Problem statement. Read the data below. Then repeat all of it exactly.

Available data.
□ □ □

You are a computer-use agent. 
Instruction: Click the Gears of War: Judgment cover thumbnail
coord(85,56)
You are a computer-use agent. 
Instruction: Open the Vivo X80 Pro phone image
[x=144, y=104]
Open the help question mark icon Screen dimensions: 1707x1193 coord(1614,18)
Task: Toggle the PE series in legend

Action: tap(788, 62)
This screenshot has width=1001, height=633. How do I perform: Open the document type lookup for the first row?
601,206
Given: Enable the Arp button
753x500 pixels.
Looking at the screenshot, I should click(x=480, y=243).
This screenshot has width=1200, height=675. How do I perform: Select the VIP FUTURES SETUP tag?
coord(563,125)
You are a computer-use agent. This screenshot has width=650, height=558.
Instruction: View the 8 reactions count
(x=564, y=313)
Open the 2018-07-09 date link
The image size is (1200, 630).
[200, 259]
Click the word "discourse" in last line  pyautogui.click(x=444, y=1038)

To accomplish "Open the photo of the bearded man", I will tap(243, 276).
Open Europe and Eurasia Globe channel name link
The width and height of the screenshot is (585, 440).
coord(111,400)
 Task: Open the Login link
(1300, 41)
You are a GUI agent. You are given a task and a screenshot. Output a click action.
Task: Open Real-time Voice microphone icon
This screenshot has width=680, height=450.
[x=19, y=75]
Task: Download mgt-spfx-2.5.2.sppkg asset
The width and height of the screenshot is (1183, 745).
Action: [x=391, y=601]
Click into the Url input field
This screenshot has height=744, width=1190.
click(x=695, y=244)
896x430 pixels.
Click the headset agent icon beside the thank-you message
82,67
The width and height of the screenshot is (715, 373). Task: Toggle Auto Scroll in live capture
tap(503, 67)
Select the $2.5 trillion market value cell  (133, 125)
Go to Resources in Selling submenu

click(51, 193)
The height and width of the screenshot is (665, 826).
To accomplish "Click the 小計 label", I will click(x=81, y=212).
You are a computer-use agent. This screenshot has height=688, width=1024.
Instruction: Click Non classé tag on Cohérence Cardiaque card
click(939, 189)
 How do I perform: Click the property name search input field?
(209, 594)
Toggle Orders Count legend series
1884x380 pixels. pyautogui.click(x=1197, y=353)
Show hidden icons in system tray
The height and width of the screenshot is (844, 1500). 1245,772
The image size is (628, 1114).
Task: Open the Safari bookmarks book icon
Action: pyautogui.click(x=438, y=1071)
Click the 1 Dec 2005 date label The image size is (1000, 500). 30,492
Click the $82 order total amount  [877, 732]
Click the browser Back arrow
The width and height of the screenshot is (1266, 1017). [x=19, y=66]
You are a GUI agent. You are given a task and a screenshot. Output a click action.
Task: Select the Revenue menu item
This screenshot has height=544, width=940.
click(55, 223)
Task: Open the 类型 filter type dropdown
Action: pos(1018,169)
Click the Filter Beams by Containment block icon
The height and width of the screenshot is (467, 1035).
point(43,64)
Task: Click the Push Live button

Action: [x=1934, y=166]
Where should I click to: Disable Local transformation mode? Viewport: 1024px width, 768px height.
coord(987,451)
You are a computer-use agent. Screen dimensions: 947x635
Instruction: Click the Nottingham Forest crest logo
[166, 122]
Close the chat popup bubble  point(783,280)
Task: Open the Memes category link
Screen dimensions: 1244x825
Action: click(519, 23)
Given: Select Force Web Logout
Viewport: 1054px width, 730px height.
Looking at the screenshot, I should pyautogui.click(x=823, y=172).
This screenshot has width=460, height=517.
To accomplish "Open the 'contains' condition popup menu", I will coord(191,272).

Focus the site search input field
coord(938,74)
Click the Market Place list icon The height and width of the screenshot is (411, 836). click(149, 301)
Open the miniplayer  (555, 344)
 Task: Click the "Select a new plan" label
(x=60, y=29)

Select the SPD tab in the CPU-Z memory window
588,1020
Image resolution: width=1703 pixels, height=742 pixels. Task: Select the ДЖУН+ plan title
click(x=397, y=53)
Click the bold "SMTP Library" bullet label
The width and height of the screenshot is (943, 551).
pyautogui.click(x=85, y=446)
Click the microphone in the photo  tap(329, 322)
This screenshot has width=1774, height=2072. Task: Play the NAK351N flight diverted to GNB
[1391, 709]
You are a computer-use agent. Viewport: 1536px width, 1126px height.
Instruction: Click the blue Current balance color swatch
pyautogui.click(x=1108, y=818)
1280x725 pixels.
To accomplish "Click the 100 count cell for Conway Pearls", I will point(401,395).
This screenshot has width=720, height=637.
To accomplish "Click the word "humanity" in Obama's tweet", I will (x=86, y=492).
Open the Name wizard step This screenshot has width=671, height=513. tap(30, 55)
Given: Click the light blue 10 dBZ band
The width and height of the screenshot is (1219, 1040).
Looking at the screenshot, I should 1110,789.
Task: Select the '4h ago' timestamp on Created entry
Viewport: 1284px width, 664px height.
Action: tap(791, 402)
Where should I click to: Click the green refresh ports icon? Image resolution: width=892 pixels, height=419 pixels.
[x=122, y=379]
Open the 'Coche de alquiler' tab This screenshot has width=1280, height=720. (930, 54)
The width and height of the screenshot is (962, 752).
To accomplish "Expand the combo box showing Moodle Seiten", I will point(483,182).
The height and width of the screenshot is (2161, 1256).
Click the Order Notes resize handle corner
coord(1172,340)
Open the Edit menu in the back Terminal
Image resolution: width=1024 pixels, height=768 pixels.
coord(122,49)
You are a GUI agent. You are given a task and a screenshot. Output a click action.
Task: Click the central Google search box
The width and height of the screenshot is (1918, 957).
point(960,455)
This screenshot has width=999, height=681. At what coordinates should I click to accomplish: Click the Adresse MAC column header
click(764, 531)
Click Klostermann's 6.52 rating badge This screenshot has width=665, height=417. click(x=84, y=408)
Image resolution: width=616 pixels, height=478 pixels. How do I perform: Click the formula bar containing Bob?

□ □ □

Exercise answer.
You are a computer-use agent. 
Instruction: Click the Gears of War: Judgment cover thumbnail
coord(85,56)
You are a computer-use agent. 
Instruction: Open the Vivo X80 Pro phone image
[x=144, y=104]
Open the help question mark icon Screen dimensions: 1707x1193 coord(1614,18)
Task: Toggle the PE series in legend

Action: tap(788, 62)
This screenshot has width=1001, height=633. How do I perform: Open the document type lookup for the first row?
601,206
Given: Enable the Arp button
753x500 pixels.
Looking at the screenshot, I should click(x=480, y=243).
This screenshot has width=1200, height=675. How do I perform: Select the VIP FUTURES SETUP tag?
coord(563,125)
You are a computer-use agent. This screenshot has width=650, height=558.
Instruction: View the 8 reactions count
(x=564, y=313)
Open the 2018-07-09 date link
The image size is (1200, 630).
[200, 259]
Click the word "discourse" in last line  pyautogui.click(x=444, y=1038)

To accomplish "Open the photo of the bearded man", I will tap(243, 276).
Open Europe and Eurasia Globe channel name link
The width and height of the screenshot is (585, 440).
coord(111,400)
 Task: Open the Login link
(1300, 41)
You are a GUI agent. You are given a task and a screenshot. Output a click action.
Task: Open Real-time Voice microphone icon
This screenshot has width=680, height=450.
[x=19, y=75]
Task: Download mgt-spfx-2.5.2.sppkg asset
The width and height of the screenshot is (1183, 745).
Action: [x=391, y=601]
Click into the Url input field
This screenshot has height=744, width=1190.
click(x=695, y=244)
896x430 pixels.
Click the headset agent icon beside the thank-you message
82,67
The width and height of the screenshot is (715, 373). Task: Toggle Auto Scroll in live capture
tap(503, 67)
Select the $2.5 trillion market value cell  (133, 125)
Go to Resources in Selling submenu

click(51, 193)
The height and width of the screenshot is (665, 826).
To accomplish "Click the 小計 label", I will click(x=81, y=212).
You are a computer-use agent. This screenshot has height=688, width=1024.
Instruction: Click Non classé tag on Cohérence Cardiaque card
click(939, 189)
 How do I perform: Click the property name search input field?
(209, 594)
Toggle Orders Count legend series
1884x380 pixels. pyautogui.click(x=1197, y=353)
Show hidden icons in system tray
The height and width of the screenshot is (844, 1500). 1245,772
The image size is (628, 1114).
Task: Open the Safari bookmarks book icon
Action: pyautogui.click(x=438, y=1071)
Click the 1 Dec 2005 date label The image size is (1000, 500). 30,492
Click the $82 order total amount  [877, 732]
Click the browser Back arrow
The width and height of the screenshot is (1266, 1017). [x=19, y=66]
You are a GUI agent. You are given a task and a screenshot. Output a click action.
Task: Select the Revenue menu item
This screenshot has height=544, width=940.
click(55, 223)
Task: Open the 类型 filter type dropdown
Action: pos(1018,169)
Click the Filter Beams by Containment block icon
The height and width of the screenshot is (467, 1035).
point(43,64)
Task: Click the Push Live button

Action: [x=1934, y=166]
Where should I click to: Disable Local transformation mode? Viewport: 1024px width, 768px height.
coord(987,451)
You are a computer-use agent. Screen dimensions: 947x635
Instruction: Click the Nottingham Forest crest logo
[166, 122]
Close the chat popup bubble  point(783,280)
Task: Open the Memes category link
Screen dimensions: 1244x825
Action: click(519, 23)
Given: Select Force Web Logout
Viewport: 1054px width, 730px height.
Looking at the screenshot, I should pyautogui.click(x=823, y=172).
This screenshot has width=460, height=517.
To accomplish "Open the 'contains' condition popup menu", I will coord(191,272).

Focus the site search input field
coord(938,74)
Click the Market Place list icon The height and width of the screenshot is (411, 836). click(149, 301)
Open the miniplayer  (555, 344)
 Task: Click the "Select a new plan" label
(x=60, y=29)

Select the SPD tab in the CPU-Z memory window
588,1020
Image resolution: width=1703 pixels, height=742 pixels. Task: Select the ДЖУН+ plan title
click(x=397, y=53)
Click the bold "SMTP Library" bullet label
The width and height of the screenshot is (943, 551).
pyautogui.click(x=85, y=446)
Click the microphone in the photo  tap(329, 322)
This screenshot has width=1774, height=2072. Task: Play the NAK351N flight diverted to GNB
[1391, 709]
You are a computer-use agent. Viewport: 1536px width, 1126px height.
Instruction: Click the blue Current balance color swatch
pyautogui.click(x=1108, y=818)
1280x725 pixels.
To accomplish "Click the 100 count cell for Conway Pearls", I will point(401,395).
This screenshot has width=720, height=637.
To accomplish "Click the word "humanity" in Obama's tweet", I will (x=86, y=492).
Open the Name wizard step This screenshot has width=671, height=513. tap(30, 55)
Given: Click the light blue 10 dBZ band
The width and height of the screenshot is (1219, 1040).
Looking at the screenshot, I should 1110,789.
Task: Select the '4h ago' timestamp on Created entry
Viewport: 1284px width, 664px height.
Action: tap(791, 402)
Where should I click to: Click the green refresh ports icon? Image resolution: width=892 pixels, height=419 pixels.
[x=122, y=379]
Open the 'Coche de alquiler' tab This screenshot has width=1280, height=720. (930, 54)
The width and height of the screenshot is (962, 752).
To accomplish "Expand the combo box showing Moodle Seiten", I will point(483,182).
The height and width of the screenshot is (2161, 1256).
Click the Order Notes resize handle corner
coord(1172,340)
Open the Edit menu in the back Terminal
Image resolution: width=1024 pixels, height=768 pixels.
coord(122,49)
You are a GUI agent. You are given a task and a screenshot. Output a click action.
Task: Click the central Google search box
The width and height of the screenshot is (1918, 957).
point(960,455)
This screenshot has width=999, height=681. At what coordinates should I click to accomplish: Click the Adresse MAC column header
click(764, 531)
Click Klostermann's 6.52 rating badge This screenshot has width=665, height=417. click(x=84, y=408)
Image resolution: width=616 pixels, height=478 pixels. How do I perform: Click the formula bar containing Bob?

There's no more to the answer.